The Slowing Pace of Progress
Perhaps, you say, we can at least credit modern medicine for dramatically expanding our life expectancy, even if more and more of our extra years are wasted in traffic jams or holding patterns. But on close examination, even the so-called revolution in healthcare technology turns out to have had little effect in prolonging life spans over the last half century.
To be sure, if either Ozzie or Harriet suffered from, say, cancer, they'd benefit from undergoing today's chemotherapy treatments, which, while still not effective in many cases, do allow most cancer patients to live longer than they would have in the 1950s. Similarly, one stands a better chance of surviving a heart attack and many other acute illnesses than one did then. But if the couple studied up on the question, they'd most likely be astonished and disappointed by how little they could improve their life expectancy by fast-forwarding into our world.
Most of the gains in life expectancy during the 20th century came before 1950 and resulted far less from medical advances such as penicillin than from improved nutrition, housing, sanitation, and the increase in average living standards. These improvements led to dramatic declines in infant mortality, which is the overwhelming reason that average life expectancy at birth has increased--not any significant lengthening of life span among those lucky enough to survive childhood diseases. Indeed, the specific role high-tech medicine has played in improving public health is so subtle as to be hardly measurable.
In Costa Rica, total healthcare expenditures per person come to just $226 a year, as compared with $4,187 in the United States, according to the World Health Organization. And there are only half as many doctors per capita as in the United States. Yet for women, life expectancy at birth is only slightly lower in Costa Rica than in the United States, and for men it's actually higher. Why?
Probably because most Costa Ricans have access to basic, preventive healthcare, and more important, have enough money to feed and house themselves and their children adequately, even if they don't quite yet enjoy the standard of living Ozzie and Harriet did in the 1950s. Yes, many Costa Ricans who get sick in old age don't have access to high-tech procedures that might extend their lives a few more months or years. But this has little effect on average life expectancy. That's because the elderly in any society are a comparatively small share of the population and have many fewer potential years of life remaining than do children or the middle-aged.

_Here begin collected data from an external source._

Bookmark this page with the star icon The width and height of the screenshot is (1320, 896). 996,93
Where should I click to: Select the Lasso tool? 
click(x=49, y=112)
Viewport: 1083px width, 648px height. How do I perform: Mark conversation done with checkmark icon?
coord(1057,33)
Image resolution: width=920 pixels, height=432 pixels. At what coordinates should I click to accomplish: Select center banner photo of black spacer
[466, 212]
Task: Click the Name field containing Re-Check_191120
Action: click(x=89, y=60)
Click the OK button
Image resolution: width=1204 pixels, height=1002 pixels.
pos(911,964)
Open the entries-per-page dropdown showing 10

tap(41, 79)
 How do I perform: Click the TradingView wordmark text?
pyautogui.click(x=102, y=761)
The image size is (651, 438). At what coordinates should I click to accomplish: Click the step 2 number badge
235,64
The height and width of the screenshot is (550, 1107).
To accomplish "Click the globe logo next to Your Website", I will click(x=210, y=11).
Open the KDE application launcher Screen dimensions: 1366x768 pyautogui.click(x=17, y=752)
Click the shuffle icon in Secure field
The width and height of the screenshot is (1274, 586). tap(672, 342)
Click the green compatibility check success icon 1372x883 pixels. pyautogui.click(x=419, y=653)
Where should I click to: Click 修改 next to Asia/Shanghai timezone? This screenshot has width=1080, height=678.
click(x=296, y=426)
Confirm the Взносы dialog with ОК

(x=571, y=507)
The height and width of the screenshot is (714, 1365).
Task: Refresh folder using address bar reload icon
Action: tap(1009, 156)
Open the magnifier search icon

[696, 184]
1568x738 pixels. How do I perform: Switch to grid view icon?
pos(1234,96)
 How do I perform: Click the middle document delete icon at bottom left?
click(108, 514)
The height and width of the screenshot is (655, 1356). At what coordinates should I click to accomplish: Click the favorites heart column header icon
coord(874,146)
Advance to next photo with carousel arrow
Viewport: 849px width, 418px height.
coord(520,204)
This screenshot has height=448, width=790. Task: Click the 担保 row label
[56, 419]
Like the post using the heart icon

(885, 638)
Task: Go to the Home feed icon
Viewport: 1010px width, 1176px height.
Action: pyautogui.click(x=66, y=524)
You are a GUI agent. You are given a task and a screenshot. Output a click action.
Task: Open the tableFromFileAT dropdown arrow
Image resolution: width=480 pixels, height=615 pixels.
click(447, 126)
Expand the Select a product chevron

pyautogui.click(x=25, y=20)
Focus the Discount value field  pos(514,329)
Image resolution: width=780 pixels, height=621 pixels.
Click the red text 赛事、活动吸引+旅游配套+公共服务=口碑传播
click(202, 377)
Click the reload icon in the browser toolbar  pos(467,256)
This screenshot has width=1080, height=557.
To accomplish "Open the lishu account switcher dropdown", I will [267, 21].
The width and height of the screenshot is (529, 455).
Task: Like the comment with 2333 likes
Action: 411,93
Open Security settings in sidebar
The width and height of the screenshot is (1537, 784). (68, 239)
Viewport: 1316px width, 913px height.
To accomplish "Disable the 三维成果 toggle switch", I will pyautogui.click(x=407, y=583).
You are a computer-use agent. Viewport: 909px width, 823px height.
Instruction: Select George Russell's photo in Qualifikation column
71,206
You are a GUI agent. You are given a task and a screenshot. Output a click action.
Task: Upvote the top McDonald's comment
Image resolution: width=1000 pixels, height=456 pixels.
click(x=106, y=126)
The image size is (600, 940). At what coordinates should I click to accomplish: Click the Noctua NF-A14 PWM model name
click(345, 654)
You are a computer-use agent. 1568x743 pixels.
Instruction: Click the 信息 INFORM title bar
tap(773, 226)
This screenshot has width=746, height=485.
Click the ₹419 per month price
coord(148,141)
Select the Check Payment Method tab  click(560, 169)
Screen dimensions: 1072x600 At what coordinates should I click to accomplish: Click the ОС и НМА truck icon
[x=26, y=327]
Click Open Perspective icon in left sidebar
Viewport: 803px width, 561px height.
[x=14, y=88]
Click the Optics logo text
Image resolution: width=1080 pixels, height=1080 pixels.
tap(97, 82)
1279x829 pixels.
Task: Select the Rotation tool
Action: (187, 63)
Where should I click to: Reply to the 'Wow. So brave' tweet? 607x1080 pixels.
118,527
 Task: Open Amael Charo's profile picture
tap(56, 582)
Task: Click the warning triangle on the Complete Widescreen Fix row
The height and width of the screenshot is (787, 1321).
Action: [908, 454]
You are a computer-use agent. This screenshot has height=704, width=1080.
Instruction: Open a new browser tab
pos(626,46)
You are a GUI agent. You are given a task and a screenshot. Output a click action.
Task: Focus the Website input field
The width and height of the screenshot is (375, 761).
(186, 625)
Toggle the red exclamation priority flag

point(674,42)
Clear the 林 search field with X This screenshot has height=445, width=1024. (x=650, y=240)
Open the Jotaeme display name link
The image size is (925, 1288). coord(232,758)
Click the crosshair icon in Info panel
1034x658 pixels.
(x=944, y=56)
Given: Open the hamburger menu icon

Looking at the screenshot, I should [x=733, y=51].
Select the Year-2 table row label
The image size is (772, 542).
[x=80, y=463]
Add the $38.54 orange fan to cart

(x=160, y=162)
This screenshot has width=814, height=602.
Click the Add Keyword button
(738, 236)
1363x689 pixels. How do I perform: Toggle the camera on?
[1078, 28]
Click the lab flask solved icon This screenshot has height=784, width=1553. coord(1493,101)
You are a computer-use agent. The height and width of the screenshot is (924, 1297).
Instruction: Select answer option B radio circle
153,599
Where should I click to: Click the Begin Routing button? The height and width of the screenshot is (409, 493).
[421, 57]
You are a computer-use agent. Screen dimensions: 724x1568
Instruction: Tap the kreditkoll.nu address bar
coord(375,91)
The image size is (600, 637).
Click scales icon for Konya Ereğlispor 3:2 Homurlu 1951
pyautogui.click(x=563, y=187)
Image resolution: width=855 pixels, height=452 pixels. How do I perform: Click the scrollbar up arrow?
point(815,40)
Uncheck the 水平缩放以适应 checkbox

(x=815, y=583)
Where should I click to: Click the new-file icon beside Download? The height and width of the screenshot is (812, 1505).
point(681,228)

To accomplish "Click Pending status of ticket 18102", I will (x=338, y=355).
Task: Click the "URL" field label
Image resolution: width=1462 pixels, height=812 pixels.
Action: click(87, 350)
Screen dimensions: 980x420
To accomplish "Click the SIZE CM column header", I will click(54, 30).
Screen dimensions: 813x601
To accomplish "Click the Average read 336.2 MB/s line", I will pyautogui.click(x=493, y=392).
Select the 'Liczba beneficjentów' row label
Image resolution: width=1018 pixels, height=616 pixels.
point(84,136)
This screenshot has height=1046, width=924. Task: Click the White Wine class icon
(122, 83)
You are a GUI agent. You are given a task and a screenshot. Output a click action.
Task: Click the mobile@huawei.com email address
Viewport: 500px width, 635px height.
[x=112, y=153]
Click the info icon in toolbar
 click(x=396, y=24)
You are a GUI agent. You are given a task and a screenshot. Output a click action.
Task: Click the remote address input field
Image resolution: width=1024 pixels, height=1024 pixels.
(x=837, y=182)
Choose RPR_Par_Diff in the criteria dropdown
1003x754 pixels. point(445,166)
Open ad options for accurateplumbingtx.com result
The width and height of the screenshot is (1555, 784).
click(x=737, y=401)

How might Ozzie and Harriet interpret this reality? They could rightly infer that, given their existing middle-class status, time-traveling to the start of the 21st century would do little to improve their life expectancy. Since 1950, life expectancy at age 45 has increased by just 5.7 years, and much of that is due not to high-tech medicine per se but to the dramatic fall in the poverty rate since then, especially among the elderly. Indeed, such time travel would probably shorten the couple's remaining years if it entailed their becoming too poor to afford the warm house, adequate nutrition, and clean surroundings they enjoyed in 1952. Yes, traveling to our time might give them the benefit of hearing more about the dangers of smoking, excess drinking, lack of exercise, or fatty diet. But writers as ancient as Aristotle have taught the virtues of moderation.